Facebook has a new tool to spot spammers, and it's already taken down billions of accounts

Even equipped with a brand-new, high-performance algorithm, Facebook is unsure that it will ever win the war against fake accounts.
Written by Daphne Leprince-Ringuet, Contributor

Chasing fake accounts on social networks is a high-tech game of cat and mouse, and as soon as one troll is down, another one pops up. But Facebook has revealed that it has a new trick up its sleeve to better identify spammers – an improved weapon-of-choice that attackers won't be able to dodge as easily as before, according to the social media giant.

Facebook's engineers have developed a more efficient machine-learning tool, which has already helped take down 6.6 billion fake accounts in the past year. And that number doesn't even include the additional "millions" of "attempts" to create fake accounts that are blocked daily, according to Bochra Gharbaoui, data science manager at Facebook.

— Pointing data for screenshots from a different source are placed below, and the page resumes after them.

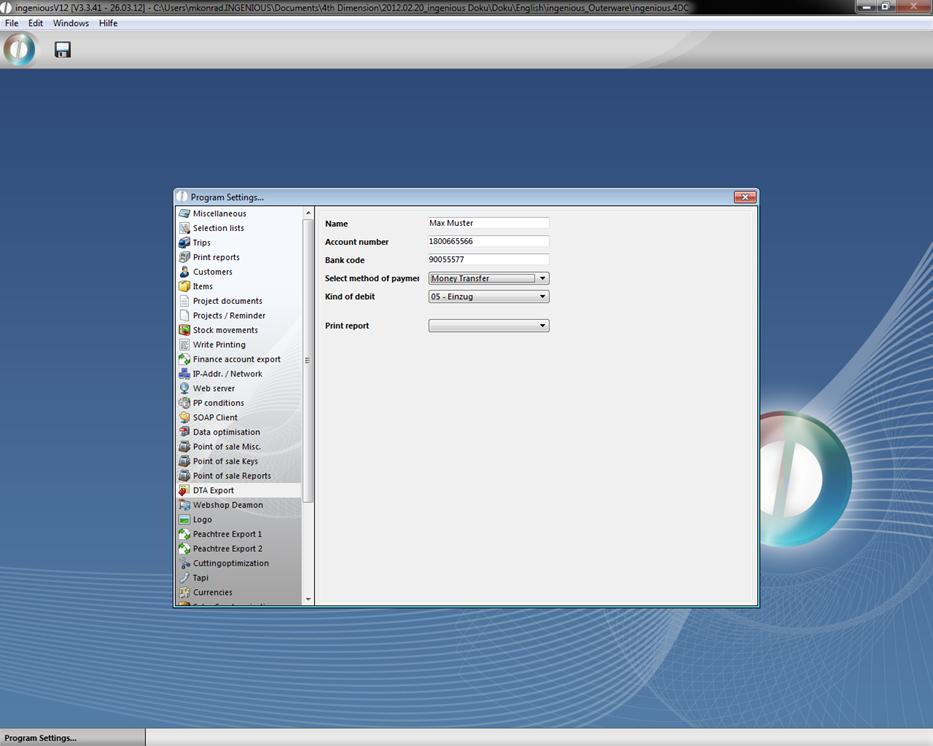Open the File menu
The width and height of the screenshot is (933, 746).
click(x=12, y=23)
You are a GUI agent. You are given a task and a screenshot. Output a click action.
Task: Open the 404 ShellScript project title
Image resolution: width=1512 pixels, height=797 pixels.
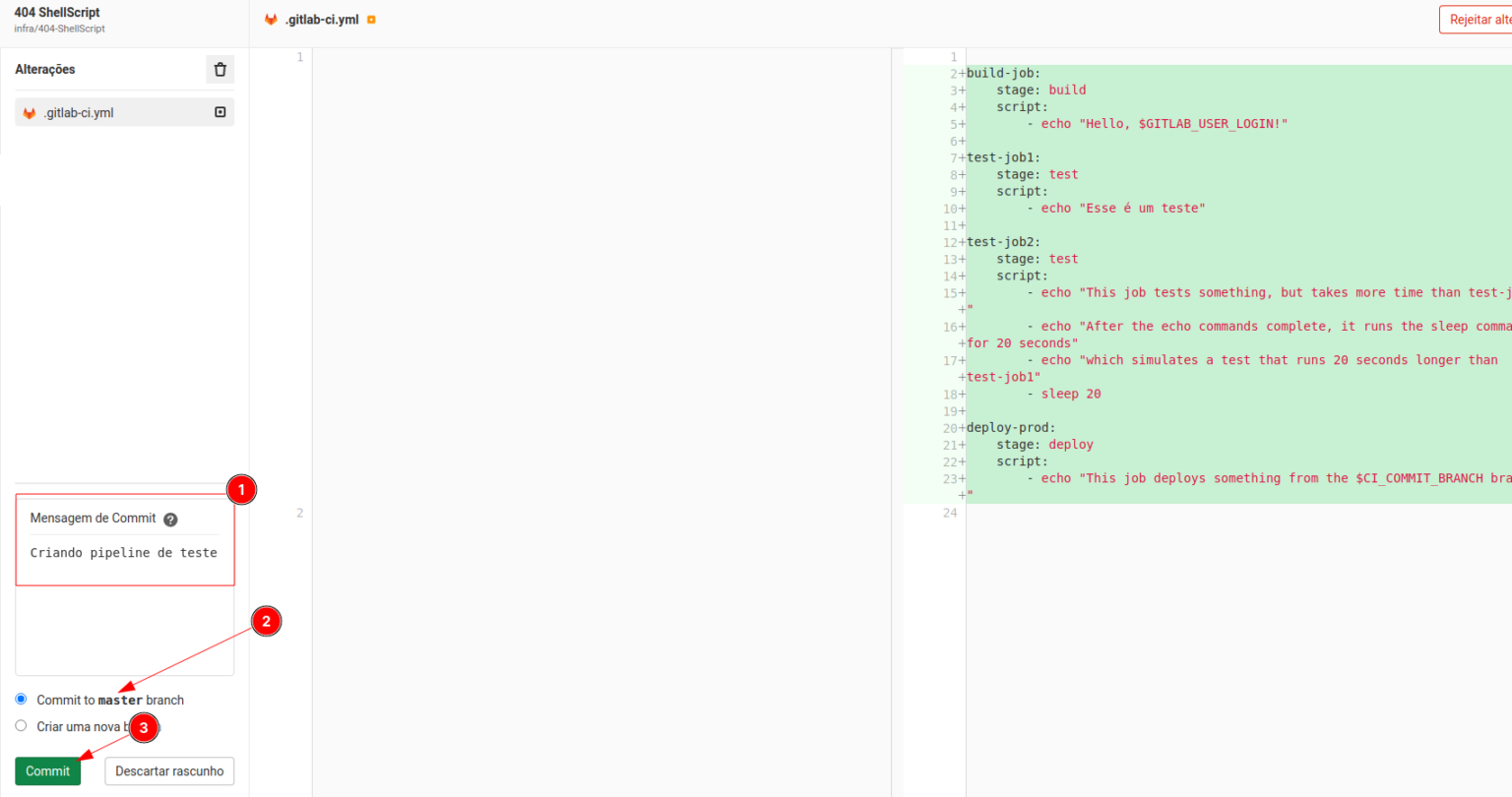point(57,12)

The reason for the platform's recent success in the war against spammers and scammers is a technology called Deep Entity Classification (DEC). The name reflects the complexity of the tool, which leverages machine learning to analyse not only the accounts that are active on Facebook, but also each individual profile's behaviour and interaction with the rest of the community.

Facebook's engineers refer to the "deep features" of each account, which are the behavioral patterns of profiles, rather than the direct characteristics of an account. In other words, instead of only registering details like the creation date of an account or the number of friend requests it has sent, DEC also looks at all of the properties of the profiles, groups or pages that a particular user has made contact with. 

DEC doesn't only register which groups a particular individual has joined, but also the number of admins in the group, its members, or the time since the group was created. The tool won't only look at the number of friend requests sent by one profile, but also the number of requests sent by the accounts that this profile has befriended.

After extracting these "deep features", the algorithm can aggregate them to find out things like the mean number of users in all the groups that one profile has joined, or the maximum number of groups that a given profile's friends are part of. DEC can effectively map the complexity of every Facebook profile's network of friends, groups, pages and so on. 


The algorithm can aggregate deep features to find out things like the mean number of groups per friend for a given profile.

Image: Facebook

"You end up with tens of thousands of features per account, that reflect the whole model around the account," said Daniel Bernhardt, engineering manager at Facebook. "So you can see, through a number of signals, if a user is trying to misrepresent their identity. It's not so much about the content of an account, but about how that account interacts with others on the platform."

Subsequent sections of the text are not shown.